Animal Coloration - THE BIOLOGY BOOK - FROM THE ORIGIN OF LIFE TO EPIGENETICS, 250 MILESTONES IN THE HISTORY OF BIOLOGY

THE BIOLOGY BOOK

Animal Coloration

Robert Hooke (1635–1703), Charles Darwin (1809–1882),Fritz Müller (1821–1897), Henry Walter Bates (1825–1892), Edward Bagnall Poulton (1856–1943)

1890

One cannot help but be impressed by the diversity of colors seen in animals. In his Colour of Animals, written in 1890, Edward Poulton, an evolutionary biologist and Oxford professor of zoology, provided the first comprehensive text on animal coloration. As a subtext, the book was intended to actively support Charles Darwin’s theory of natural selection, which was then besieged by many of his contemporaries.

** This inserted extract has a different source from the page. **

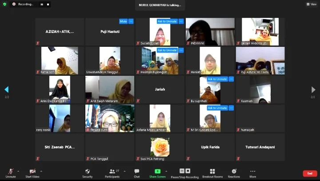Open the Security options icon

pos(88,172)
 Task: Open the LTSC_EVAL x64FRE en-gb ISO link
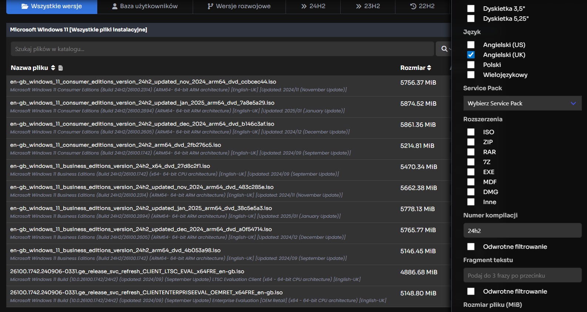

Poulton was not the first to comment on coloration in animals. Robert Hooke, a pioneer microscopist, first described the structure and brilliant colors of a peacock’s feathers in his classic 1665 work Micrographie. In Descent of Man, and Selection in Relation to Sex (1871), Darwin proposed that conspicuous coloration evolved to provide individual animals, in particular, male birds, with a reproductive advantage in attracting females. Moreover, duller colors provided birds and insects with camouflage to conceal themselves from the covetous eyes of predators, a concept elaborated upon by Poulton.

In the Colour of Animals and findings by others, coloration was observed to provide animals with a diverse array of survival benefits. Poulton was first to emphasize that camouflage coloration enabled prey to avoid potential predators but also enabled predators to conceal themselves or to lure unsuspecting prey. He acknowledged the work of Henry Bates (1862) on the use of coloration by butterflies to resemble another species and thereby deceive predators; and by Fritz Müller who, in 1878, introduced the concept that coloration served as a warning signal (aposematism) to an approaching predator that the would-be prey was prepared and capable of defending itself.

Coloration provides animals other survival benefits: Some use flashes of light, bold patterns, or motion to divert attacks by predators. Coloration can protect others against sunburn, while certain frogs lighten or darken their skin to control their body temperature. Male monkeys use coloration to assess the social status of their peers. Poulton concluded that pigments in animal tissues produced coloration and that the brilliant colors seen in some birds were the result of consuming carotenoid-containing plants.

SEE ALSO: Insects (c. 400 Million BCE), Birds (c. 150 Million BCE), Darwin’s Theory of Natural Selection (1859), Biological Mimicry (1862), Sexual Selection (1871).

Feather from the male Indian peafowl (Pavo cristatus), the national bird of India. Male birds are generally more colorful or ornamented than females, perhaps because it confers a reproductive advantage, while females can more easily conceal themselves from predators while raising their young.